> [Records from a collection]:
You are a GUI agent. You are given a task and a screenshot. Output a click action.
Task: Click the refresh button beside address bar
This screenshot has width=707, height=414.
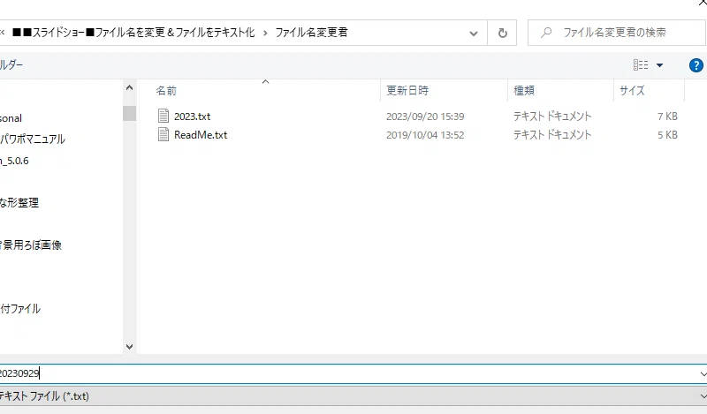click(502, 33)
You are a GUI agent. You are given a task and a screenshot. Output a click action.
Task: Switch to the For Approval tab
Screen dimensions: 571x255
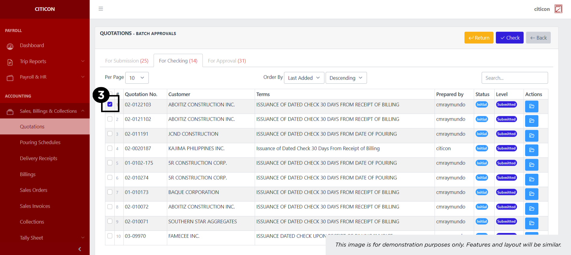(227, 61)
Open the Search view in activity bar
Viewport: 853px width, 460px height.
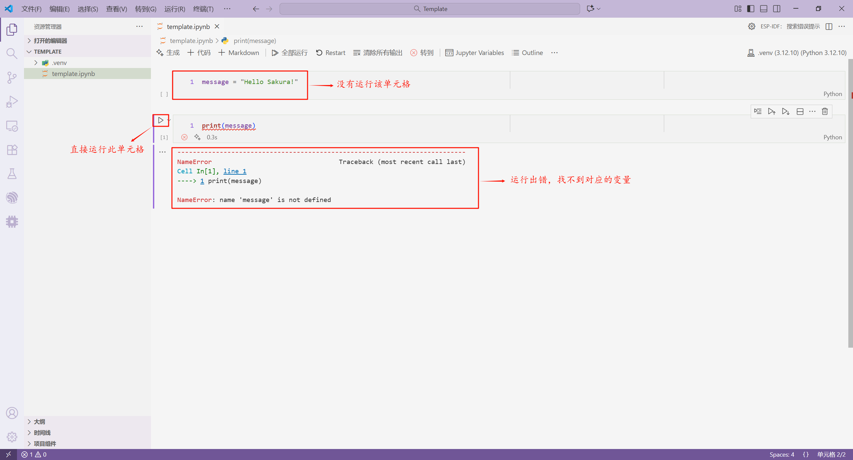[12, 53]
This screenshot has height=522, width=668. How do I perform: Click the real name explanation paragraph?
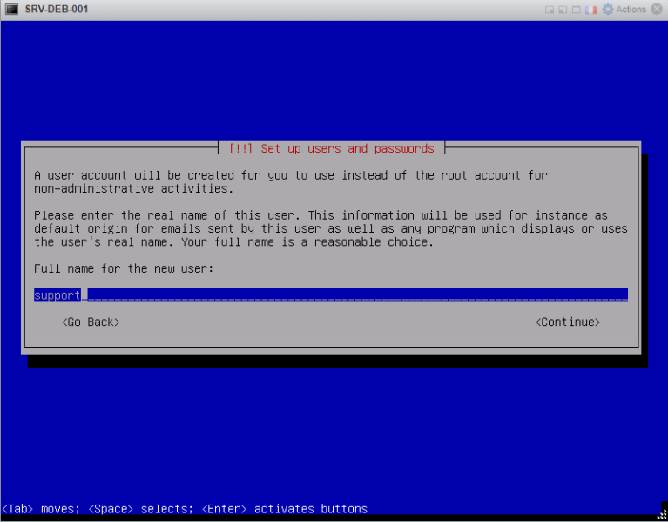[331, 228]
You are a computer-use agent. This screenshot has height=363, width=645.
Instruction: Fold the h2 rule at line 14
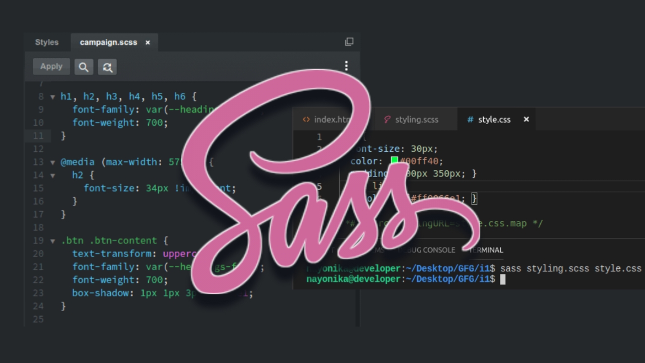(52, 175)
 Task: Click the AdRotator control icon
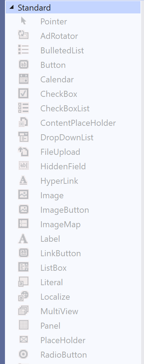(23, 35)
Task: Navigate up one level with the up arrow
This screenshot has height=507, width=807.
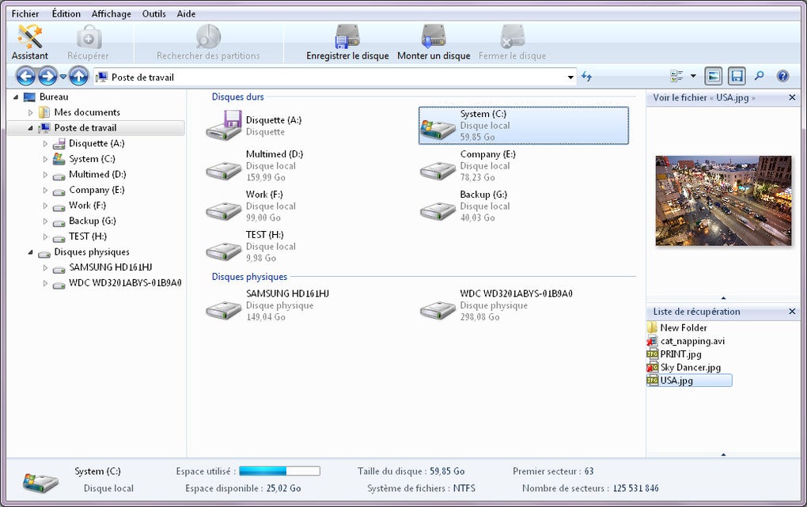Action: tap(78, 77)
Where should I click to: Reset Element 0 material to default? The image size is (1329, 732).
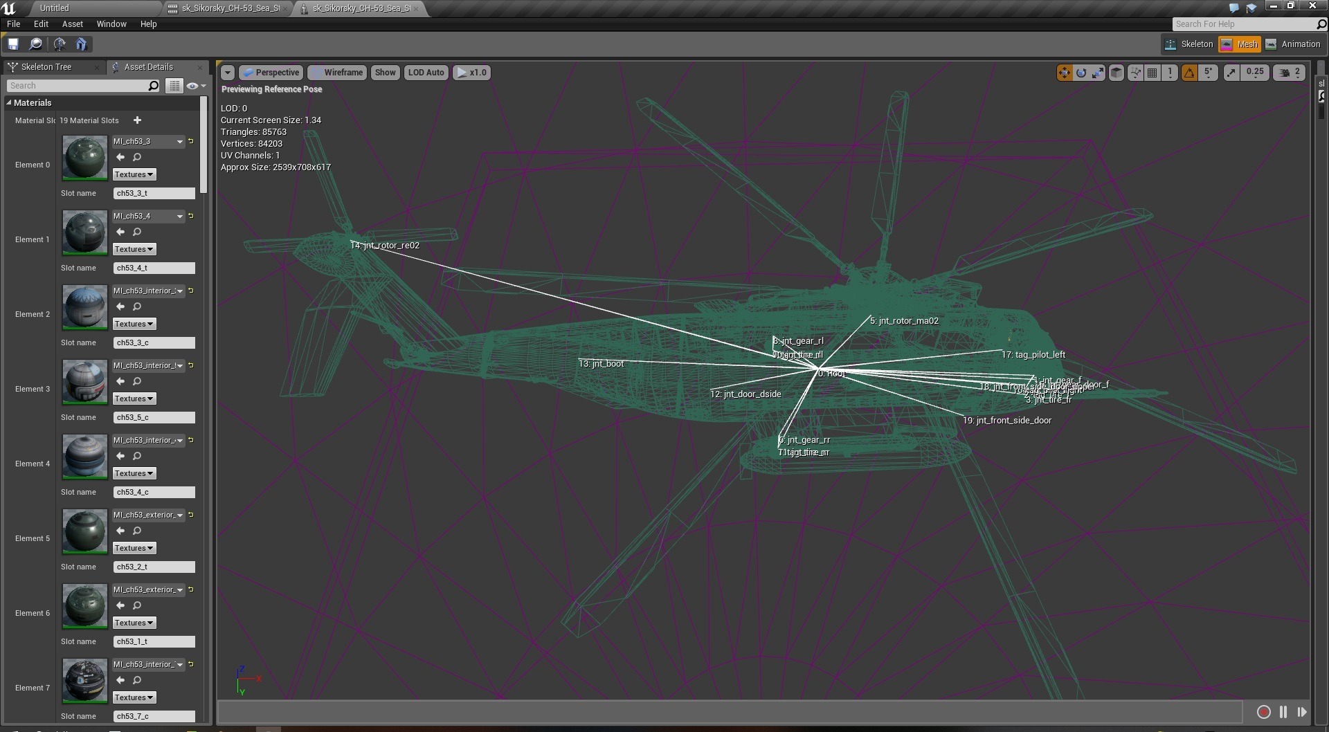pyautogui.click(x=191, y=141)
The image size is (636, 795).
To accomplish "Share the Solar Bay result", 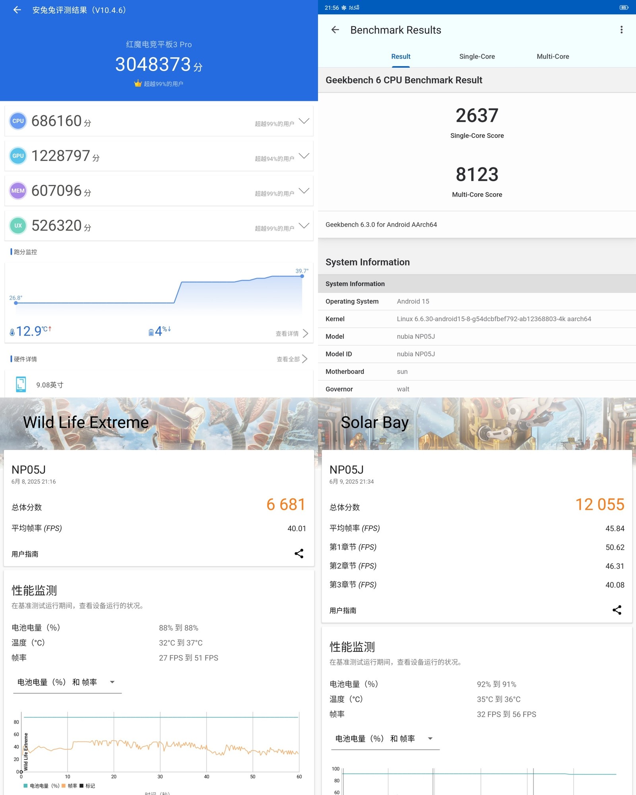I will click(x=617, y=610).
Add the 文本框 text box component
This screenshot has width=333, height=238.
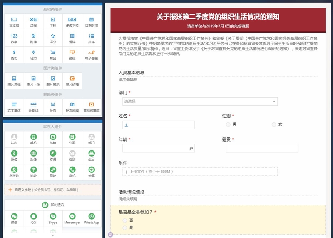coord(14,22)
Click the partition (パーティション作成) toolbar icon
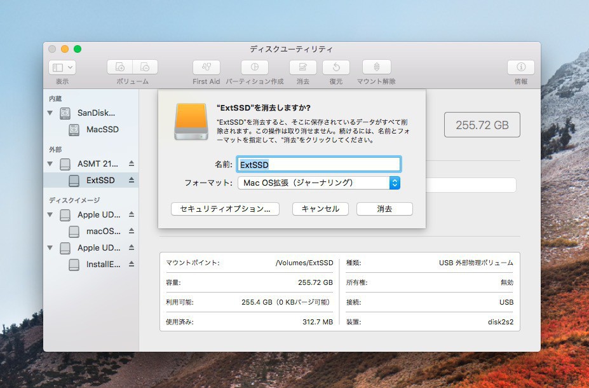Screen dimensions: 589x388 coord(254,67)
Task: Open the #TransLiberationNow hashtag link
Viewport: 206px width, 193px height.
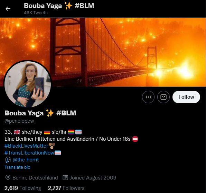Action: [29, 153]
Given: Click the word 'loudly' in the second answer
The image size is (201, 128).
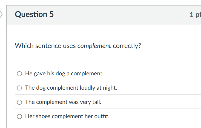Looking at the screenshot, I should (87, 88).
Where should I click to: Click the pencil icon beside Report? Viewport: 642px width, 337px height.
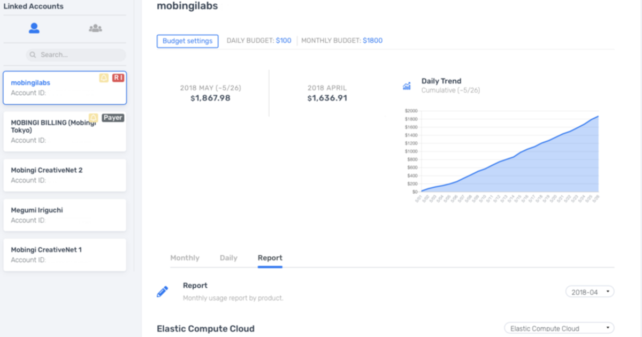click(x=163, y=292)
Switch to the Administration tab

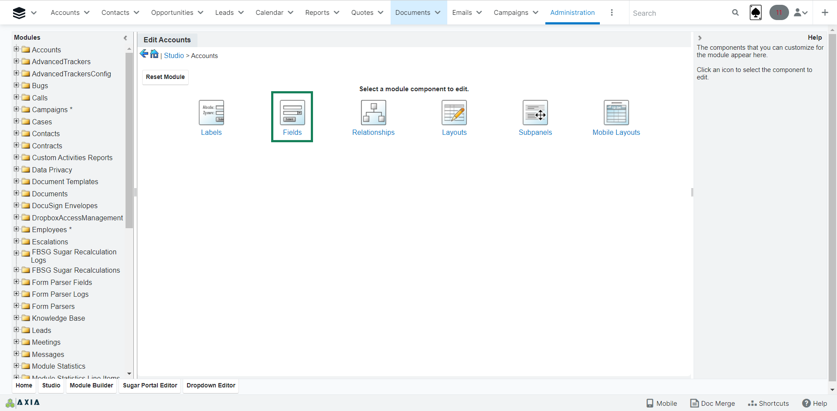point(572,13)
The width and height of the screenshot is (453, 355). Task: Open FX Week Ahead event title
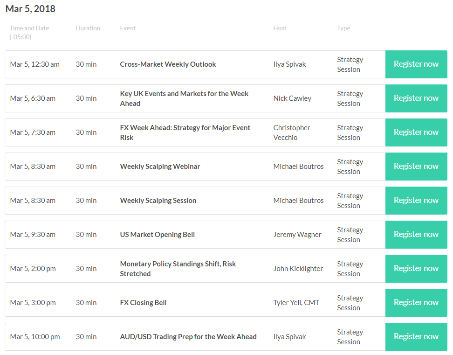(185, 132)
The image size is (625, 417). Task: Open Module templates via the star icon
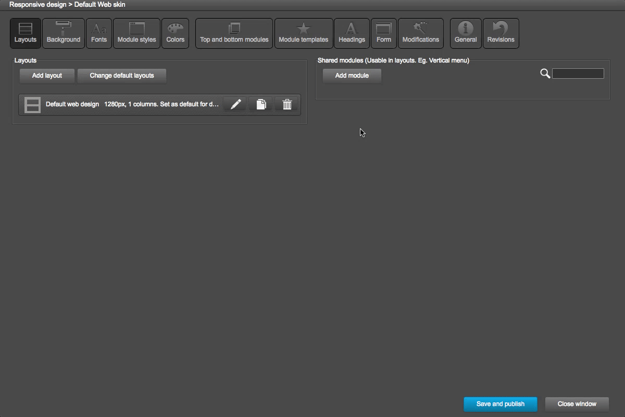304,33
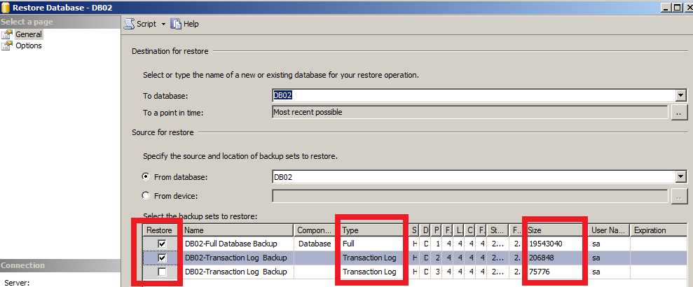Select the Options page icon
Viewport: 693px width, 287px height.
(8, 46)
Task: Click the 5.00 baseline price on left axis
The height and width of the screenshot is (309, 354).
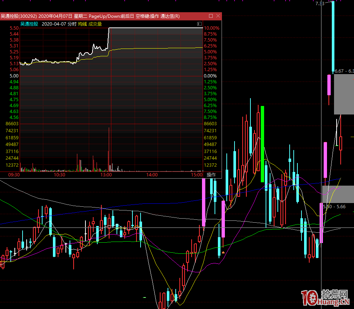Action: (x=14, y=76)
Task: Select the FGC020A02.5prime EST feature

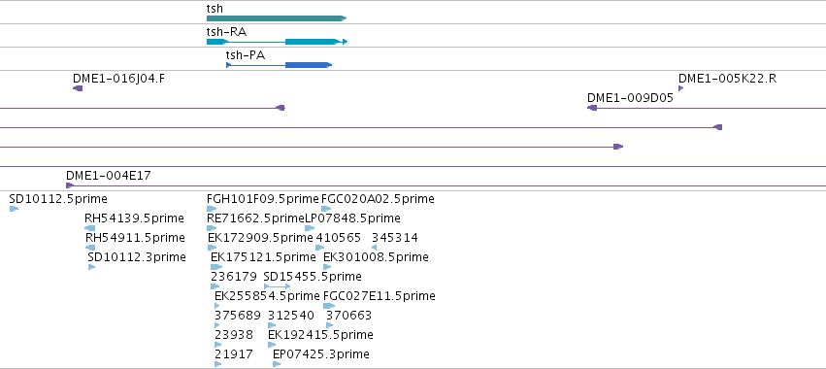Action: 326,209
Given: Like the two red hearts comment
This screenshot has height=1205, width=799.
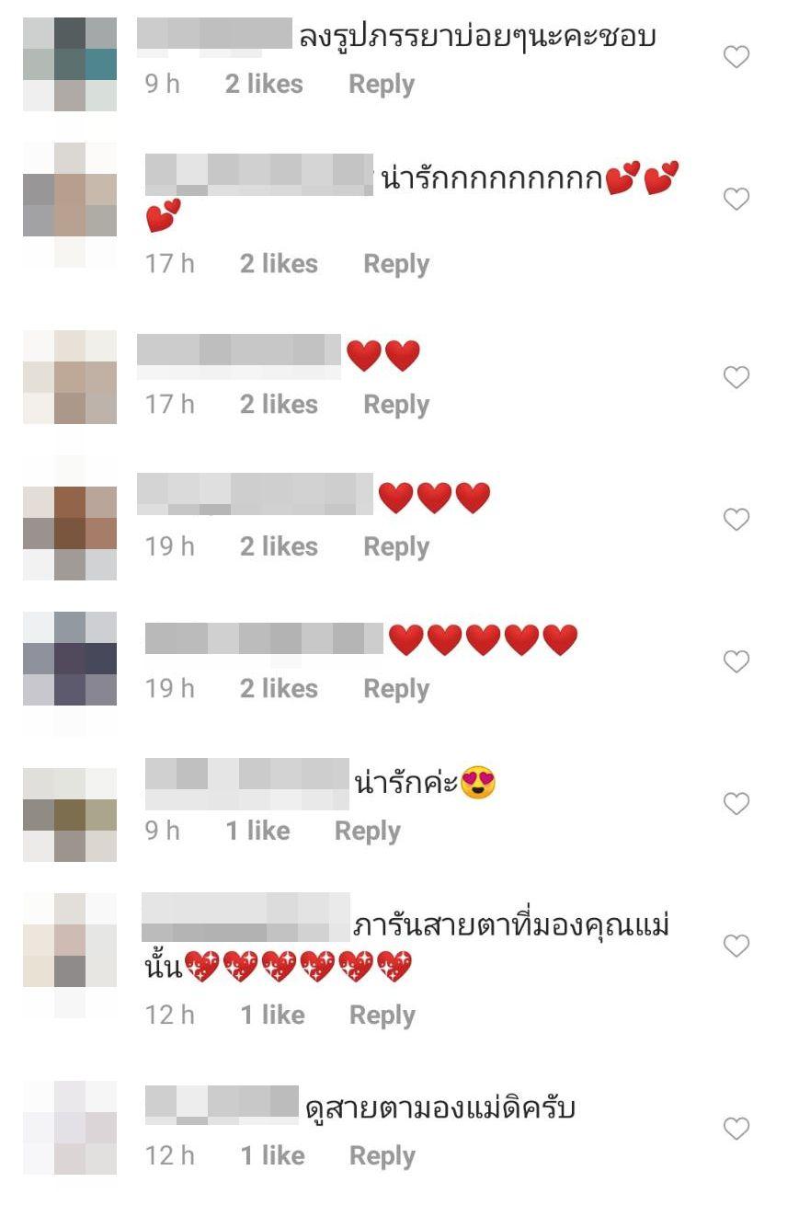Looking at the screenshot, I should coord(736,377).
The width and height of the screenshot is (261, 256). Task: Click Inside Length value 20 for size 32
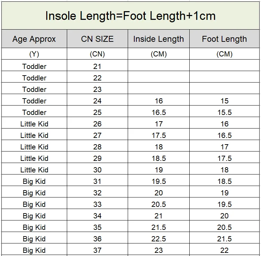[x=159, y=193]
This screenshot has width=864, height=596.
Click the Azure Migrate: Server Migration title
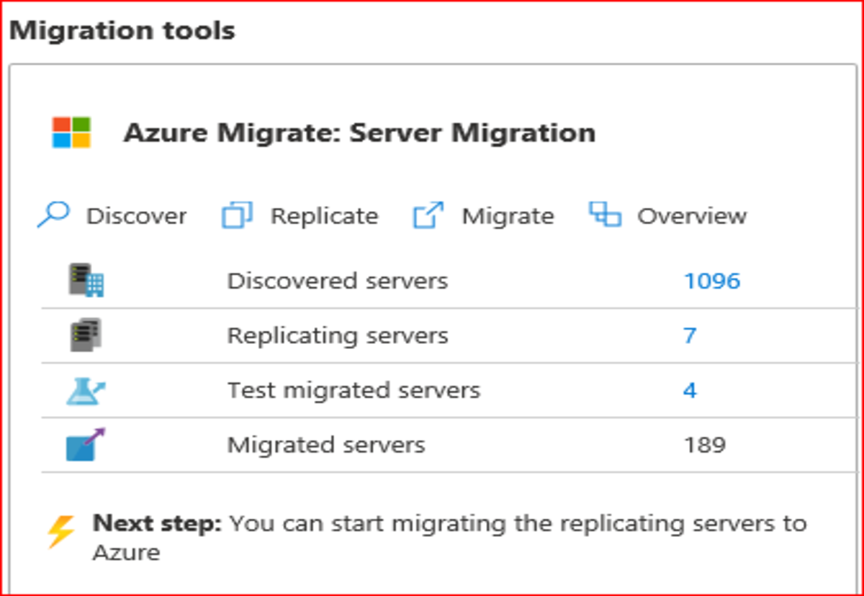point(359,133)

> [SET PROBLEM]: Rewrite the stretch of records from the line containing "The width and height of the screenshot is (261, 256)." through the end of the records, requests included, and add 124 to every coordinate in the answers. Leave the pictures out of your answer.

> [REPLY TO THE EXERCISE]:
The width and height of the screenshot is (261, 256). Task: Click Inside Length value 20 for size 32
[x=283, y=317]
This screenshot has width=864, height=596.
Click the Azure Migrate: Server Migration title
point(483,257)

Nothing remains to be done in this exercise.